_Text provided_:
━━━━━━━━━━━━━━━━━━━━

Fully ready for the Parton-Manning appearance
With the public-venue engineering team from M S Benbow and Associates leading the way, Moats said the construction first focused on areas outside the stadium, so that fans downloading their digital tickets wouldn’t be delayed. Moats said the stadium technology team also deployed walk-through Opengate security scanners from CEIA, allowing them to extend the perimeter farther from the stadium walls, a tactic that can help ease the getting-in-the-door crush.
Inside the stadium, network deployments started in the east and west tower premium areas before targeting the lower bowl. Beginning with the student section, the deployment teams worked every day there wasn’t preparation going on for a forthcoming game, eventually installing 1,800 APs in the bowl. One of the challenges of a stadium expanded over time was solved by using four different types of enclosures to fit behind or underneath the four different types and heights of benches found throughout the venue.
A no-publicity rollout designed to keep fans’ expectations inline with the network availability didn’t stop those fans who had connectivity from getting on the network, Moats said. “They know how to find Wi-Fi,” he said. But by the time Dolly and Peyton strode out for their song at the Georgia game, the full network was live and ready for a Southern-style wireless surge.
“The network performance was excellent,” Moats said. “We received super positive responses from the fans.”
Ready for the future
With its mix of Wi-Fi 6E for indoor areas and Wi-Fi 6 for outdoor areas, the network was built with expansion in mind. According to Moats, the next big project for the University is a planned commercial and entertainment district that will be adjacent to the stadium, which when completed will make fans’ game-day experiences more convenient than having to travel to downtown either before or after games. The network, Moats said, offers possibilities to extend coverage to the new area, to ensure that the fan experience continues even outside the stadium walls.

━━━━━━━━━━━━━━━━━━━━

_Exercise requirements_:
(1) According to the stadium network text, how many access points were ultimately installed in the bowl?
(2) Return the portion of the stadium network text from "Fully ready for" up to and including "the getting-in-the-door crush.".

Records from a data source:
━━━━━━━━━━━━━━━━━━━━

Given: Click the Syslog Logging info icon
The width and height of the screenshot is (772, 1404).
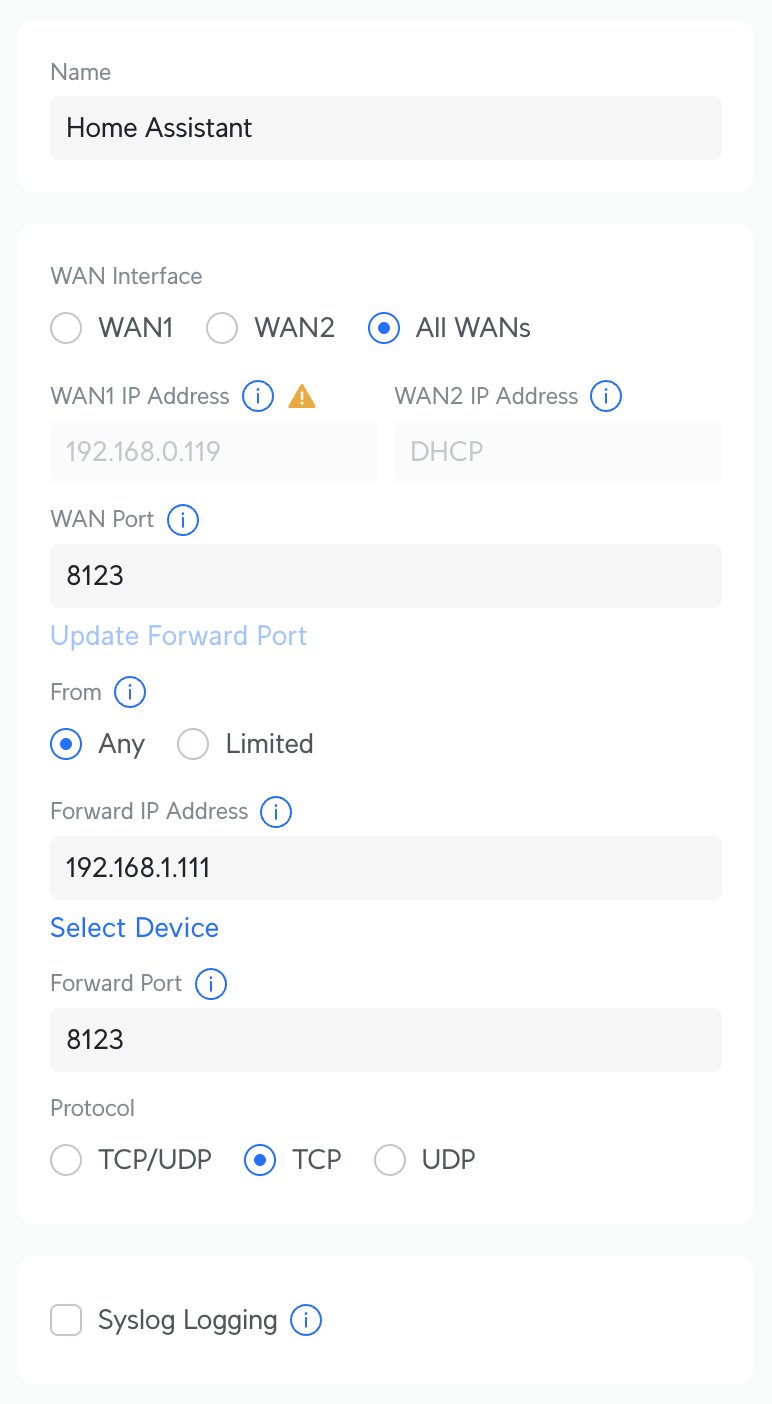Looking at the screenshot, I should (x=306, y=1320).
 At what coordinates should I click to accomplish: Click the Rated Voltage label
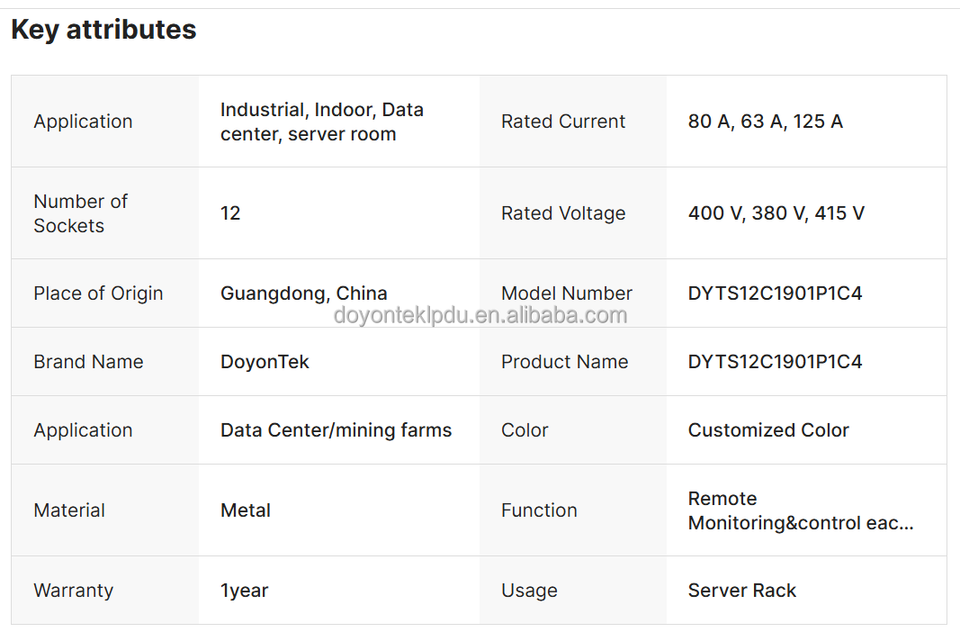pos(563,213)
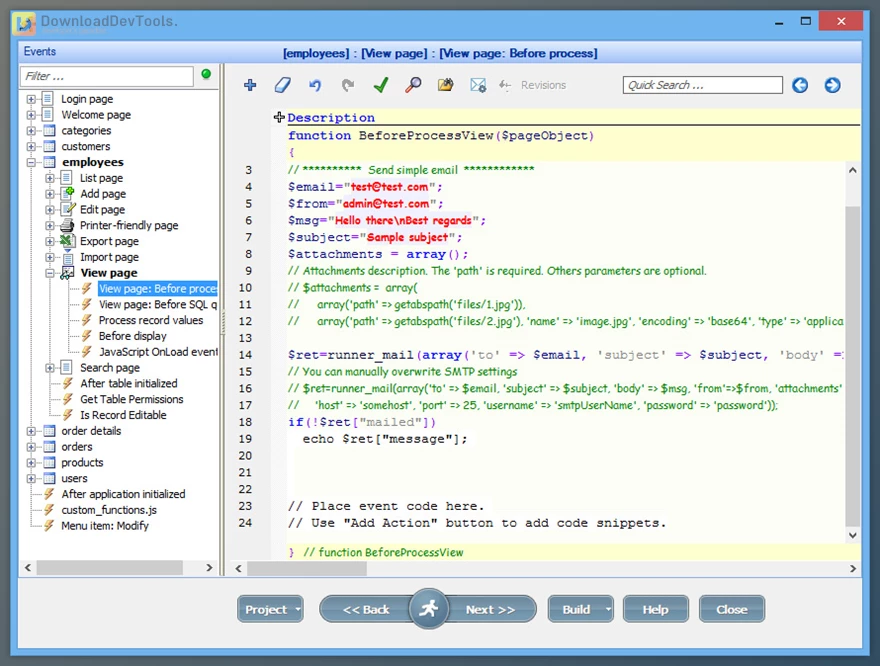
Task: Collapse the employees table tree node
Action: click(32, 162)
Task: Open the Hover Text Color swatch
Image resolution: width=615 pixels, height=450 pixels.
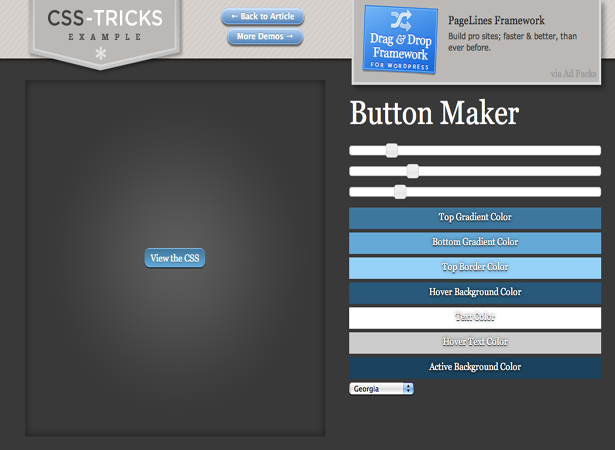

━━━━━━━━━━━━━━━━━━━━

_Answers below_:
(1) 1,800 access points were installed in the bowl.

(2)
Fully ready for the Parton-Manning appearance
With the public-venue engineering team from M S Benbow and Associates leading the way, Moats said the construction first focused on areas outside the stadium, so that fans downloading their digital tickets wouldn’t be delayed. Moats said the stadium technology team also deployed walk-through Opengate security scanners from CEIA, allowing them to extend the perimeter farther from the stadium walls, a tactic that can help ease the getting-in-the-door crush.